▶ **INFORMATION**

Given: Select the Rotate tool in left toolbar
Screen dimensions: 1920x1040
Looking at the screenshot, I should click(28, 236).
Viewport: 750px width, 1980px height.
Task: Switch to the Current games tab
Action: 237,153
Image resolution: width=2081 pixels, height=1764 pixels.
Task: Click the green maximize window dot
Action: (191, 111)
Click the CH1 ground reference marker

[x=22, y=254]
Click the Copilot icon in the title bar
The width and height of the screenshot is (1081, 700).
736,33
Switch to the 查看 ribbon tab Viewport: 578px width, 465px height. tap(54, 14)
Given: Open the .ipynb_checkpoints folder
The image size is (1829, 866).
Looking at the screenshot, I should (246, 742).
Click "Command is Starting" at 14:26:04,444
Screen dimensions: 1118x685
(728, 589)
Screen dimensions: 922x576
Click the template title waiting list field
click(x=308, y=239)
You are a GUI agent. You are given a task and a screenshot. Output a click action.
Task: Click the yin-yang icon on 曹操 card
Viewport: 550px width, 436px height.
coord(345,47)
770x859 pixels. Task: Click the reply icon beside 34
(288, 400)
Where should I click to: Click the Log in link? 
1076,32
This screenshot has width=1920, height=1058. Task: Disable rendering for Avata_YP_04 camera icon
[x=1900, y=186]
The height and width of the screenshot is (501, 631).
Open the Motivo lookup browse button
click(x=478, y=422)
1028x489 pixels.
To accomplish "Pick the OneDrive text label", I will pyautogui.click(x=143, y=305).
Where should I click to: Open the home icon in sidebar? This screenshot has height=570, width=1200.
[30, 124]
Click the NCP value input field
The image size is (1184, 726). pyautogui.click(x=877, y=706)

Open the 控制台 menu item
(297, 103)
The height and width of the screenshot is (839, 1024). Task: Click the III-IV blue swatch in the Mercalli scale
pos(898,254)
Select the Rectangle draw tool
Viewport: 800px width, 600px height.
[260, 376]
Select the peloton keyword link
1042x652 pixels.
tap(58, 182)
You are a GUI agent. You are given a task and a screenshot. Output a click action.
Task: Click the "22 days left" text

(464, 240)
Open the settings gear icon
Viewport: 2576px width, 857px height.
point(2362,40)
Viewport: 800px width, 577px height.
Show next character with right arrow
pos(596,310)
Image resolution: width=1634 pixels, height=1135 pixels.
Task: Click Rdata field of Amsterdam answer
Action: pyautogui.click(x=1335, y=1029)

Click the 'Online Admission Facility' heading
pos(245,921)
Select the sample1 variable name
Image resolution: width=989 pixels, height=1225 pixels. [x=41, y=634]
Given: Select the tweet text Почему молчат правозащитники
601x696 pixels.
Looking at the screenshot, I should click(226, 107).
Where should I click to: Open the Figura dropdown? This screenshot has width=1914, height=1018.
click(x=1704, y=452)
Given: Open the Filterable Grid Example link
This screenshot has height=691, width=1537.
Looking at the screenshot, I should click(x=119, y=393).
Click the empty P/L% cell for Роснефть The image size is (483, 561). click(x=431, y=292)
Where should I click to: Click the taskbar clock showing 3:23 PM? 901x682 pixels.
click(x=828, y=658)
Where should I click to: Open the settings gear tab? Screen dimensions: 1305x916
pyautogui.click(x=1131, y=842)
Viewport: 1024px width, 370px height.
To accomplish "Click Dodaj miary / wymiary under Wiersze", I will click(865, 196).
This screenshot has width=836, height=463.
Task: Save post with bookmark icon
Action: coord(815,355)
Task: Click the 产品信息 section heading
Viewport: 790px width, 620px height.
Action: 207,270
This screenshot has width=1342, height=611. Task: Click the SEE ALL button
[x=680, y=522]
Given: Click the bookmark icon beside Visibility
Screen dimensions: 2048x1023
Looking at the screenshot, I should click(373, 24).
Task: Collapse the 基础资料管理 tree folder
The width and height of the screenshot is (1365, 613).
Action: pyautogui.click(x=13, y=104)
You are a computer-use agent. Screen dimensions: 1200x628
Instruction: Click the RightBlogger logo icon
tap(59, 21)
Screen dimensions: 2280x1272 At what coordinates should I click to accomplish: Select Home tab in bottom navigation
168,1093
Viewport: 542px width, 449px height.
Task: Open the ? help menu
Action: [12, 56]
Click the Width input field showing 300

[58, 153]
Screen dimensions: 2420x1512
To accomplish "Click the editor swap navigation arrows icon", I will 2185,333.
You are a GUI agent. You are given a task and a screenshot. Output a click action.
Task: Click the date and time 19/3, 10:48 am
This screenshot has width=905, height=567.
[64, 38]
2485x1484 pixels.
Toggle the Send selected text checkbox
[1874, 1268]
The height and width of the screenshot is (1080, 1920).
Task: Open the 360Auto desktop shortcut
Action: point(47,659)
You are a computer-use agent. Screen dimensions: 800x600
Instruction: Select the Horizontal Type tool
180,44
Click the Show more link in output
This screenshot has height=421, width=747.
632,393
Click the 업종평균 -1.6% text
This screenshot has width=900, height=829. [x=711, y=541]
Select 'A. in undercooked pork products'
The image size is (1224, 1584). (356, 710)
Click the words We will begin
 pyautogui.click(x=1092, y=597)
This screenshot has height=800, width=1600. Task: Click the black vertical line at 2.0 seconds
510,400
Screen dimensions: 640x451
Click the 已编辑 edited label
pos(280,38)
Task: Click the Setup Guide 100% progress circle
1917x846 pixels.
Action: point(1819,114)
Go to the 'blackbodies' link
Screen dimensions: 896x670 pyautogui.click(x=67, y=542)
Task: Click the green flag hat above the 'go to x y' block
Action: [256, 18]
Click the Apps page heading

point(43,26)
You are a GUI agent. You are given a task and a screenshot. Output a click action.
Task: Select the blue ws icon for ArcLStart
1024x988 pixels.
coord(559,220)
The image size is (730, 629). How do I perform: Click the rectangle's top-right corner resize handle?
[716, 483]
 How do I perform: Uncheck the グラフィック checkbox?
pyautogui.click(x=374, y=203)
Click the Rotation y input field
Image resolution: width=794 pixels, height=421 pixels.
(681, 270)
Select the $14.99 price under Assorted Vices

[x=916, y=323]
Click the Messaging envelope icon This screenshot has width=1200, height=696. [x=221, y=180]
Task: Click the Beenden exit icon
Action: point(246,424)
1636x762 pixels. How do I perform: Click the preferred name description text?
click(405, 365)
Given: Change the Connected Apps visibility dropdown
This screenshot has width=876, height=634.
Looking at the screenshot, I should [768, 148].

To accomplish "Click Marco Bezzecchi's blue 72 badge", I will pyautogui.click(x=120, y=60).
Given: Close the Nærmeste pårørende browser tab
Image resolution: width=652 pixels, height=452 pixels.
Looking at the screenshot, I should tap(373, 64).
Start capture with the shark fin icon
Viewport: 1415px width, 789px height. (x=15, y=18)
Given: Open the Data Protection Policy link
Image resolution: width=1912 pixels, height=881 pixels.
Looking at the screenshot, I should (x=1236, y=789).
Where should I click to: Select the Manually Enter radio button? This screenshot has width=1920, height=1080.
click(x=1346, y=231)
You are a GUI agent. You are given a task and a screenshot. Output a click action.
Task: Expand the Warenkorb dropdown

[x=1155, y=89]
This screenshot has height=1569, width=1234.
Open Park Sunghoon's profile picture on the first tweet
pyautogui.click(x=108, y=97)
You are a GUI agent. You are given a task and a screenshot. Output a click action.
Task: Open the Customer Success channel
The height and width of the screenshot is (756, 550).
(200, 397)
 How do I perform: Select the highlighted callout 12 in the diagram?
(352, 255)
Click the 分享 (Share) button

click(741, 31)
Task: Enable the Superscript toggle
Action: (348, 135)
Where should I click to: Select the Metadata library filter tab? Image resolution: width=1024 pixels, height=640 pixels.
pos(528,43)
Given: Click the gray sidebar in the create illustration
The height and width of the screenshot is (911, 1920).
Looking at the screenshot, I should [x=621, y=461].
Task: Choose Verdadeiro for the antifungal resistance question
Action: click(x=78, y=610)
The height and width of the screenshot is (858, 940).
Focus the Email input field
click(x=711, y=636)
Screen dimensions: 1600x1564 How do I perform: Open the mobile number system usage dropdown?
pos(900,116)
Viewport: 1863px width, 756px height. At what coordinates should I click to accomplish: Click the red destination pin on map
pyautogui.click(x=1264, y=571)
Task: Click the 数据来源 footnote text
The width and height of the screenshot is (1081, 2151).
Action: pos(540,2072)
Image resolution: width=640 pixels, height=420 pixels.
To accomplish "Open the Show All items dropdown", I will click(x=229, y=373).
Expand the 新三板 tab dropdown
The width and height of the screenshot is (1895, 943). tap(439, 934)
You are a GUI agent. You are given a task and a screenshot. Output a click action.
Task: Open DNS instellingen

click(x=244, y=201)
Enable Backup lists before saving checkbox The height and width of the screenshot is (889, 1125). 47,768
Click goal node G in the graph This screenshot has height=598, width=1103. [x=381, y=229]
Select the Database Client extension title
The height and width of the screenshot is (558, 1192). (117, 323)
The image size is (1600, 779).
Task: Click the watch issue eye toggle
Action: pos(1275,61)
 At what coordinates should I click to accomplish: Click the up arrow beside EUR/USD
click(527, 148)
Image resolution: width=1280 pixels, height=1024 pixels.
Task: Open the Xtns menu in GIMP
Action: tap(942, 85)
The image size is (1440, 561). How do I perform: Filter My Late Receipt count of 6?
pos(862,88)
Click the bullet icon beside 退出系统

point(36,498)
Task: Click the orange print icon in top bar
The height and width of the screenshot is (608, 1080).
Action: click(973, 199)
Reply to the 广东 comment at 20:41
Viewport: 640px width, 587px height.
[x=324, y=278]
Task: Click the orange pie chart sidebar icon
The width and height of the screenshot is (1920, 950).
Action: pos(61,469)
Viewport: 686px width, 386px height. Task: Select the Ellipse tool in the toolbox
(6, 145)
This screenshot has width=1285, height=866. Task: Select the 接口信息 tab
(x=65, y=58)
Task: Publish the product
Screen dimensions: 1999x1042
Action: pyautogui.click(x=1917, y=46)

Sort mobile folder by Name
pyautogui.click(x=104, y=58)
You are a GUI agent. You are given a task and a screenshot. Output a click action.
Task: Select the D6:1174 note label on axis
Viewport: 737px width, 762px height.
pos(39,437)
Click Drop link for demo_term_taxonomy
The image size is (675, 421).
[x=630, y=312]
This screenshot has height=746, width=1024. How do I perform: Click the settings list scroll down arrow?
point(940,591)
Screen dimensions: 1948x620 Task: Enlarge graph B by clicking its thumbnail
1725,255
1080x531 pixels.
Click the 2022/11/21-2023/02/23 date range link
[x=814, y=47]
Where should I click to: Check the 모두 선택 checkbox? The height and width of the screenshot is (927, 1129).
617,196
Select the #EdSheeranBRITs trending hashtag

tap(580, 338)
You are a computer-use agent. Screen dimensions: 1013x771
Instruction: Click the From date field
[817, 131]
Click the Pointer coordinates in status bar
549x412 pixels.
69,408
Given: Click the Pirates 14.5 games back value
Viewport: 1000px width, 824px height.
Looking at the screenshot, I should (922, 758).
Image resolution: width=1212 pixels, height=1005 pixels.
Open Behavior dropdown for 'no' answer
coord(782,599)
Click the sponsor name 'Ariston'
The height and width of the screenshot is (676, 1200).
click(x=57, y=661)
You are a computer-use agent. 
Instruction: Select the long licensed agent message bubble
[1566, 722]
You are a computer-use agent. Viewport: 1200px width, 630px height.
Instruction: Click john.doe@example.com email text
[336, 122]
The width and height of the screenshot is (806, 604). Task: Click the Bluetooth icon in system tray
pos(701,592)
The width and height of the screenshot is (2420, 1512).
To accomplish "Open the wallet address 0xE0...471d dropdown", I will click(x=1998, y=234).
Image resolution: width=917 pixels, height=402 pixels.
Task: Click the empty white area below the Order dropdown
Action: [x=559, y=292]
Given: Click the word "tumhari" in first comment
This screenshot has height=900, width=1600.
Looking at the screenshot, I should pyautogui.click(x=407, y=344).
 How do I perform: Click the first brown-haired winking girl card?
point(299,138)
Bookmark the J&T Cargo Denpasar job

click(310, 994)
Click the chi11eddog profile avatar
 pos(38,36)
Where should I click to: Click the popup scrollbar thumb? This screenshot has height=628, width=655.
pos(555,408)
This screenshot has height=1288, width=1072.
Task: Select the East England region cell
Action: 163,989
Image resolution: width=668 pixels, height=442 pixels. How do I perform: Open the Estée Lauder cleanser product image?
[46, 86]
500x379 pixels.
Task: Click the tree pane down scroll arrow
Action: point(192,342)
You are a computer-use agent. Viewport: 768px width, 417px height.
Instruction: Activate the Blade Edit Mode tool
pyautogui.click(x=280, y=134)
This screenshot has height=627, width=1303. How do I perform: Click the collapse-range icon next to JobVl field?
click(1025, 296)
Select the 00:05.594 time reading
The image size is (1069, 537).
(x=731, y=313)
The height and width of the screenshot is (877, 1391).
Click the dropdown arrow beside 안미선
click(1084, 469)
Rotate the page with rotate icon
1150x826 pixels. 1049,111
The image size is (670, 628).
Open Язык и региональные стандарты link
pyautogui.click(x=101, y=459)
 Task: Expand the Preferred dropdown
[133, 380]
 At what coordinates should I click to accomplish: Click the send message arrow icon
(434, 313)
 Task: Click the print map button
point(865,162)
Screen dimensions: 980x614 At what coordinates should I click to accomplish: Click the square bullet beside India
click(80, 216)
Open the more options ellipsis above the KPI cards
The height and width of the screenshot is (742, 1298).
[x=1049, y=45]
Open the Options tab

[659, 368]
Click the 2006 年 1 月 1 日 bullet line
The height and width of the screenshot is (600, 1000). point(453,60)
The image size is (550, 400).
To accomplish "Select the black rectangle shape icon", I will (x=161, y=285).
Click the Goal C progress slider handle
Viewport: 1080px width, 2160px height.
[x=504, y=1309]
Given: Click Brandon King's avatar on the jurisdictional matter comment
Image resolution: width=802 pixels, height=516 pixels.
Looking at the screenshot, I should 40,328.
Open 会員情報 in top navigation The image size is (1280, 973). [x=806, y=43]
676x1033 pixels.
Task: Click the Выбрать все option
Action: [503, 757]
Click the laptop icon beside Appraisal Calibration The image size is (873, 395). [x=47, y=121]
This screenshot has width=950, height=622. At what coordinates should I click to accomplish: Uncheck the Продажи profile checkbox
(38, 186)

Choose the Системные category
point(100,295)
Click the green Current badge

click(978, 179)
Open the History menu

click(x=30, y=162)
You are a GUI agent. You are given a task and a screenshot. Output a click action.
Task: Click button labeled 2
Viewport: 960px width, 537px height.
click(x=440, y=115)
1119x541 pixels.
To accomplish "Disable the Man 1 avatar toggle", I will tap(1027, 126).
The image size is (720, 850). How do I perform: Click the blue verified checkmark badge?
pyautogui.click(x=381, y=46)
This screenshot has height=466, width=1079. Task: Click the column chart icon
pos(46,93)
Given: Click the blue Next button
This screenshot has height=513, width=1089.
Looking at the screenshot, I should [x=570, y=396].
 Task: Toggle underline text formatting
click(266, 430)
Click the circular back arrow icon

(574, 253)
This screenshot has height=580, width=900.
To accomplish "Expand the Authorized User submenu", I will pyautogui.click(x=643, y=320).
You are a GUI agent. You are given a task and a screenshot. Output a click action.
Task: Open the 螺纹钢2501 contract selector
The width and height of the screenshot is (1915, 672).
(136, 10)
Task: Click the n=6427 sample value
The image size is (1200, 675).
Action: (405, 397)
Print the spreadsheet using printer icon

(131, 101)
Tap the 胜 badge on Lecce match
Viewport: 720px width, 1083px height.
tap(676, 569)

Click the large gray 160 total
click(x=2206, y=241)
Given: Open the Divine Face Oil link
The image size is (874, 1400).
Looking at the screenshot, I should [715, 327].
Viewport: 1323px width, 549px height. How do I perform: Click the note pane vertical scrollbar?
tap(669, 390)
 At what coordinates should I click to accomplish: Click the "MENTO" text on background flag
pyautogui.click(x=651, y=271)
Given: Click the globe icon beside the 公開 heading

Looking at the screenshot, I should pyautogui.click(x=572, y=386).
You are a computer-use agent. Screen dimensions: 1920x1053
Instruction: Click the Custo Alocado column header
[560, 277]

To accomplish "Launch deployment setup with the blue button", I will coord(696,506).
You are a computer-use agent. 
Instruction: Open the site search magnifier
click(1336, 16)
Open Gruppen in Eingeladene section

▶ **WORK TASK**
Look through the entries and copy every line in which the string "computer" appears.

▶ **REPLY TO THE EXERCISE**
You are a computer-use agent. Screen dimensions: 1200x628
You are a computer-use agent. Screen dimensions: 800x600
You are a computer-use agent. Screen dimensions: 1013x771
You are a computer-use agent. 
You are a computer-use agent. Viewport: 1200px width, 630px height.
You are a computer-use agent. Viewport: 768px width, 417px height.
You are a computer-use agent. Screen dimensions: 1920x1053
You are a computer-use agent. 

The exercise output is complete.